I have been thinking a lot about home ever since last year when I visited one of the many homes of my youth, Ft. Eustis, Virginia. Ever since moving back to this side of the U.S. since leaving in 1994, I’d been anxious to visit Ft. Eustis again, a place where I made so many magnificent memories with my family, life-long friends, and nature. But shortly before going, I discovered through a google search that my old neighborhood had been demolished to make room for new barracks. Disappointment is an understatement but I decided on us going anyways. I still wanted to see some of my favorite places, including the James River and the historic Matthew Jones house (built in the 1720s)—both of which were a short bike-ride from my home and therefore a frequent lone destination, especially in the evenings as the sun set. I still wanted to see the DYA where my friends and I attended youth dances (1992 was a great year for hip-hop and R&B!) and my old middle school (which has since closed down).

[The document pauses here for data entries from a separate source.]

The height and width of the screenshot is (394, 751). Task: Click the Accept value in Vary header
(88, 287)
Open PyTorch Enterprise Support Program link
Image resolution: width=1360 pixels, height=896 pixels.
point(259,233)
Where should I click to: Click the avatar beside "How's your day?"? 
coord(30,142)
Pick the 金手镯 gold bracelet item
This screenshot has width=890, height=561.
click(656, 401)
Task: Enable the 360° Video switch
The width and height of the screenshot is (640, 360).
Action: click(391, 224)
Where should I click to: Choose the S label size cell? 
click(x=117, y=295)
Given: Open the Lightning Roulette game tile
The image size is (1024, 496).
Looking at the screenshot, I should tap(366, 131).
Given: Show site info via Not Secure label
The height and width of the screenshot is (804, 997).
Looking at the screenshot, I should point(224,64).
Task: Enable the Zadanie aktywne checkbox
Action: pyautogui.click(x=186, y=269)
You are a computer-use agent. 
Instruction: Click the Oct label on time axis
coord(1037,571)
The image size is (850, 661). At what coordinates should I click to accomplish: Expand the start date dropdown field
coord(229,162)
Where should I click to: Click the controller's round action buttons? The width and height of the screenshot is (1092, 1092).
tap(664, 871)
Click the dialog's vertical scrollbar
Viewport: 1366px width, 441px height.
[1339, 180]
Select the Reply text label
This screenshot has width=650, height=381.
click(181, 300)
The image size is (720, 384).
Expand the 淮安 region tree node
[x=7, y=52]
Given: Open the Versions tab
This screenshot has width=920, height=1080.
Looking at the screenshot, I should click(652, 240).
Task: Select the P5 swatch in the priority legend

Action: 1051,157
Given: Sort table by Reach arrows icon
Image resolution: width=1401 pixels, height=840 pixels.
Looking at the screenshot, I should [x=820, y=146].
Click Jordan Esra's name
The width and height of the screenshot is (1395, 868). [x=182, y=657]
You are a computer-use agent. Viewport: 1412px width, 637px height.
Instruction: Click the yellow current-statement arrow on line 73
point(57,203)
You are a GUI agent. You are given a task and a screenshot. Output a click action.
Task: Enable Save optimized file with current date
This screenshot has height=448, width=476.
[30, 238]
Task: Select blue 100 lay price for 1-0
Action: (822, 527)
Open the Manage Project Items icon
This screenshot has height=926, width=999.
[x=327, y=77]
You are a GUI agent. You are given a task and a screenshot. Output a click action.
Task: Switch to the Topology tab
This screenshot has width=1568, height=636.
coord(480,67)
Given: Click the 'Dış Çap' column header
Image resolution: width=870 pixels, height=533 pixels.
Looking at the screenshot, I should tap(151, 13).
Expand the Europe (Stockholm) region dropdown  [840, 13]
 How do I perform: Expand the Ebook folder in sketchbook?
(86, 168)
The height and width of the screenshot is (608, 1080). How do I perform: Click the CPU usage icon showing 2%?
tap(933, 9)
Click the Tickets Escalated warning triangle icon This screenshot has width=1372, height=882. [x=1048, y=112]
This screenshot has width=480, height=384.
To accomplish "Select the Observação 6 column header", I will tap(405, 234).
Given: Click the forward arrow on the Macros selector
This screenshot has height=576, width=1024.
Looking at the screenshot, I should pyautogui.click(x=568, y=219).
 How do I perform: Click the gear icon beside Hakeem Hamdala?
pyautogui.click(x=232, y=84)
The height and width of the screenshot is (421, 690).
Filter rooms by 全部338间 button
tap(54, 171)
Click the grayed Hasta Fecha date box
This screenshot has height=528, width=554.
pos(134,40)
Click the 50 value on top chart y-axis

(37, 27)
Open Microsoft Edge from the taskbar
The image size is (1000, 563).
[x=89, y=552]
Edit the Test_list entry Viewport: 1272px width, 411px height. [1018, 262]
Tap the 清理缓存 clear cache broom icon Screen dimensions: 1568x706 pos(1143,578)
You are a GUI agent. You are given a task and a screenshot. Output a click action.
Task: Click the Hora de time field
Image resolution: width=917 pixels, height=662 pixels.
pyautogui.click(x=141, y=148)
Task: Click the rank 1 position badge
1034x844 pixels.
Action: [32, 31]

So I did. I saw everything that meant something to me. Everything except my home.

In 2007 the Babenhausen Kasern, the U.S. Army base in Germany where we were stationed from ’88-’91, was closed down and handed back to the Germans. We didn’t live on base, but between my school, dad’s work, company functions, friends, shopping at the commissary and PX, etc., we spent a good portion of our time there. And if you know me you know Germany was the best time of my life and probably had the most influence on who I grew to be as a person, my interests and such. Knowing that I can never visit and see it as I remember—bustling with American soldiers and families cherishing every moment of their fleeting time there—it bothers me. I’ve seen photos of it as it stands now, the old commissary peeking behind tall brush; my school looking all dilapidated; the beautiful, historic entrance buildings used by the French as early as World War I, unoccupied and silent. My house might not have been on base, but base was a good portion of my home.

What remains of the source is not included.